QUESTIONS ON THE MATERIAL:
#1 In the blog post on relationships and fibromyalgia, when does the writer believe the fibro symptoms first started?
#2 Rewrite the blog post on relationships and fibromyalgia, starting with "I just thought" and going on through "before my diagnoses.", with "husband" replaced by "spouse".
#3 Write the next part of the blog post on relationships and fibromyalgia, picking up after its final sentence.

═══ PASSAGE PROVIDED ═══

Wednesday, June 22, 2011

My thoughts on relationships and fibromyalgia

I just thought I should devote some space towards my separation from my husband. My marriage hadn't been very strong before I was diagnosed with Fibromyalgia, but I believe that it had a huge impact on our relationship. I don't figure the actual diagnoses as when I first displayed symptoms, but several years previous to it. I believe that I started having fibro symptoms when I had my first back surgery. It felt as if I never actually healed and I also suffered from sleep apnea so It was around 3 years before my diagnoses.

═══ DATASET EXTRACT ═══

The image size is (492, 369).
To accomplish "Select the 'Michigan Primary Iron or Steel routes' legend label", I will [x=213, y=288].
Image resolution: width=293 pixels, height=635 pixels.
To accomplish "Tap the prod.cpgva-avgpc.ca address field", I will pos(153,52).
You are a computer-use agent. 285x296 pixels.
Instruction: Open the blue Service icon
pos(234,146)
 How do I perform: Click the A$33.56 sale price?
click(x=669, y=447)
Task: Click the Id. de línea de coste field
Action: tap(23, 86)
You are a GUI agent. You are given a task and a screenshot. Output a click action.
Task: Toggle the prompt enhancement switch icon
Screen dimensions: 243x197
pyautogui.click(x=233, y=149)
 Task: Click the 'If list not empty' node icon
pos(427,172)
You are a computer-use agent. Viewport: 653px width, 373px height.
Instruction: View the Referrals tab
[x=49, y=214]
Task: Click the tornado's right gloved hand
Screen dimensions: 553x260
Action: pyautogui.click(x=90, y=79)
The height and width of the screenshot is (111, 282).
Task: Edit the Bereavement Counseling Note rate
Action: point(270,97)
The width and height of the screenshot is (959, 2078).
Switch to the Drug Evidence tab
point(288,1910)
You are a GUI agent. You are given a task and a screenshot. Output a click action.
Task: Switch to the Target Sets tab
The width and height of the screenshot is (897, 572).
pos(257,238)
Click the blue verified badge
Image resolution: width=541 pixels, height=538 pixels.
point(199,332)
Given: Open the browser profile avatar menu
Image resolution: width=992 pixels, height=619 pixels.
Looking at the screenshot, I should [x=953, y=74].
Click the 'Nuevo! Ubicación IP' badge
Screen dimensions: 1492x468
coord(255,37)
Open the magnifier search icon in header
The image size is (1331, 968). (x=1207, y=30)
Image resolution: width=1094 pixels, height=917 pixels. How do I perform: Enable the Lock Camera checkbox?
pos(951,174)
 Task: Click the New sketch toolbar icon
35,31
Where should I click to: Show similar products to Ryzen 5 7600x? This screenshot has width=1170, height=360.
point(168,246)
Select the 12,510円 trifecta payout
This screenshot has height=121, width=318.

═══

ANSWERS IN ORDER:
#1 When the writer had a first back surgery.

#2
I just thought I should devote some space towards my separation from my spouse. My marriage hadn't been very strong before I was diagnosed with Fibromyalgia, but I believe that it had a huge impact on our relationship. I don't figure the actual diagnoses as when I first displayed symptoms, but several years previous to it. I believe that I started having fibro symptoms when I had my first back surgery. It felt as if I never actually healed and I also suffered from sleep apnea so It was around 3 years before my diagnoses.

#3
That was also the time that I found myself feeling very resentful about housework and chores. The daily difficulty of trying to keep the house clean enough to be healthy for my son who was still young and at the same time, dealing with financial stress and the nagging voice in my head that told me I should just sweep the pain under a rug and go to work, made me really negative. When I look back, I realize that I was fighting a losing battle. At the same time, I lost any interest in sex and my self esteem took quite a beating. By the time I first separated and when I finally left for good, I had somewhere along the way gone from feeling like I was holding the world on my shoulders to the idea that I was useless and not helping my family by being alive. The last year of my marriage was spent in one room while he stayed in another and the only time we talked was when it was meal time. My stubborn side told me that I couldn't leave and throw 30 years of marriage away, but my heart told me that if I stayed I would end up sitting in my chair in front of my computer and I would die from not moving. I had lost interest in everything except computer games and didn't leave the apartment.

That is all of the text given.